If you’re anxiously waiting for Patrick Rothfuss to hurry up, this trilogy will not only help you pass the time, but totally engross you. And once you’re done with this, I highly recommend “Uprooted” next…
Audio Ship of Magic (The Liveship Traders #1) narrated by Anne Flosnik
I wanted to like this book. I started off liking it, but by the end I couldn’t wait to finish it, which I only did because of a stubborn streak in my nature. (And that’s even when it was a Kindle Deal of the Day and only cost me 99p.) Why? It’s obvious from the number of four and five star reviews that a lot of people do like it, and Robin Hobbs has written a lot of books, so what was my problem? It took me a while to work it out, and then I realised it was the characterisation. Which is interesting, because if you read some of the other one and two star reviews, a number of them cite that as one of the book’s only redeeming features. What killed it for me, however, was the inconsistency of the characters. Their emotions, their motivations, their thoughts, fears, everything is described, frequently in some detail, but rather than the characters driving the plot, the plot drove the characters. Their psychology and motivation could change dramatically, sometimes within a few pages, and seemingly just to advance the plot. This made any identification with them almost impossible, and after a while I got fed up with them blundering into yet another fairly predictable crisis with a staggering lack of self-awareness or intelligence. Worse still, it wasn’t just one character that did it, the others in that section seemed to change in sympathy. At times, it was like reading a series of stories, with different characters that shared the same names, spliced together. There are some interesting ideas, but just as someone should introduce Quentin Tarrantino to the editing suite, so this book suffers from the curse of multi-volume fantasy. Nothing can be dealt with in one book, it has to be spun out at tedious length over a minimum of three volumes. Even if I had been tempted to read any of the others in this series, a few seconds reading the blurb for them saved me the trouble by summarising the plot in a couple of sentences. Lots of people love this sort of thing, but if you try it and don’t like it, don’t say you weren’t warned
Free audio Ship of Magic (The Liveship Traders #1) – in the audio player below
The book is very long; only start it if you have the time to read 900 pages and then to read the rest of the story in the remaining 2 900 page volumes! I bought the kindle version and so didn’t realise quite what an epic tome it was going to be until it just kept going – you certainly get your money’s worth.
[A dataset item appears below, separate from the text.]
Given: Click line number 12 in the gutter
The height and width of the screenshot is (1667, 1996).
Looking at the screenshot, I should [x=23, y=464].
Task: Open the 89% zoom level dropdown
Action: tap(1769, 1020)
However, that all said, it was an enjoyable read – the kind of story that gets in your head and is hard to let go of until you know what happened. If you are a fan of adventure and magic, pirates and dragons and stories set in a time long passed, you might also enjoy the tale.
I found the characters well written and could relate to the heroine’s emotions as she dealt with the blows given her and got frustrated with the teenage behaviour of young Malta and her self-absorbed father. There are several separate but converging strands, that will no doubt come together in the final volume. This books ends with lots of loose ends, but I get the sense that it has been written as a very very long story broken into 3 volumes.